Another general asks: "Only in Germany or where?"
"No - everywhere," Choltitz replies. "I presumed he meant Poland. Thirty-six thousand Jews from Sevastopol were shot."
Regrets were too late
Zivial survived the Riga massacres because he had been made the personal servant of an SS officer. He managed to get fake papers and a false passport. He slipped out of Riga and worked as a doctor's assistant for a couple of months while still in Latvia. Then he made his way to Stettin, a formerly German city now part of Poland, where he managed to exchange his false passport for a "foreigner's" passport. He headed toward the Swiss border at Basle.
"The Germans let me out," he says. "But Switzerland did not let me in."
Finally after an uncle in Switzerland took the necessary steps, he was admitted.
"I have now no other near relatives," Zivial says.
His parents were shot in July 1942. An uncle who had been deemed necessary to running a factory was called out by police one night.
"He was taken away 'to have his papers checked.' But then he was taken out and shot. The factory workers had to bury him."

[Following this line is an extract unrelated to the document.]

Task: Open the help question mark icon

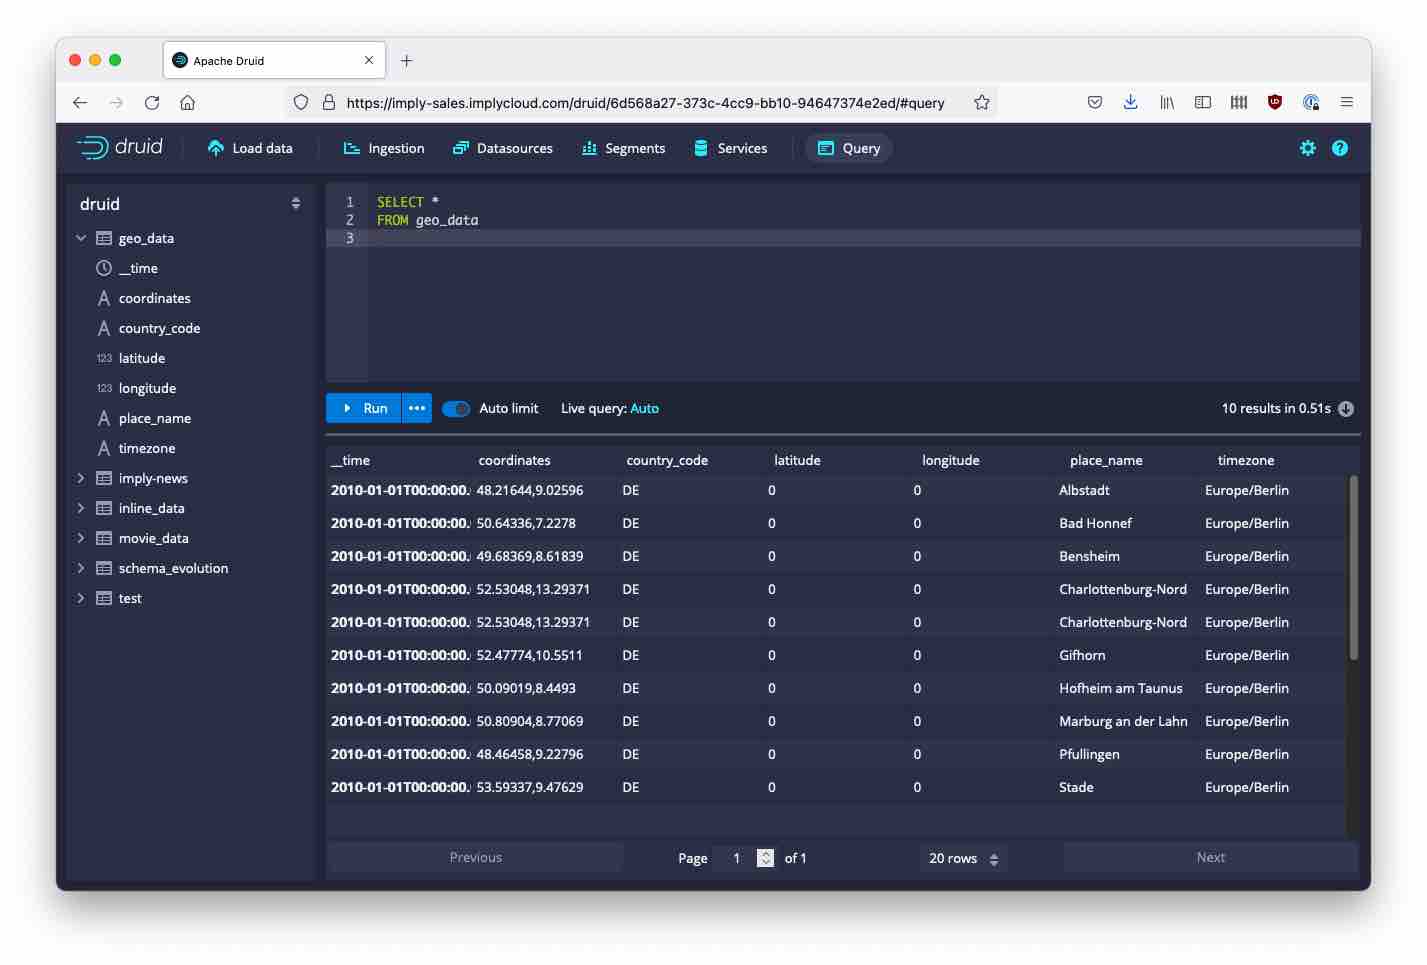Action: 1339,148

The German generals captured as the Nazi Third Reich crumbled around them now began cursing Adolf Hitler. Even earlier some had tried to kill him in the famous July 20, 1944, bomb plot. In the British prison camp, Generalmajor Carl Wahle, whose infantry division collapsed as the Allies drove through Belgium, observes that Hitler has made yet another speech.
"Really?" replies Generalmajor Bassenge, who had been captured in North Africa. "I didn't listen to it."
"Neither did I," snaps Wahle. "The blithering idiot! If only the German people as a whole would suddenly rise up and refuse to carry on! But they are all scared stiff now, of course. ... They're all afraid of that bloody-minded, blood-thirsty hyena."
But the regrets of the generals had come very, very late. The destruction of Jewish life in Europe was all but complete by 1945 and the killing went on until the very last moments of the war.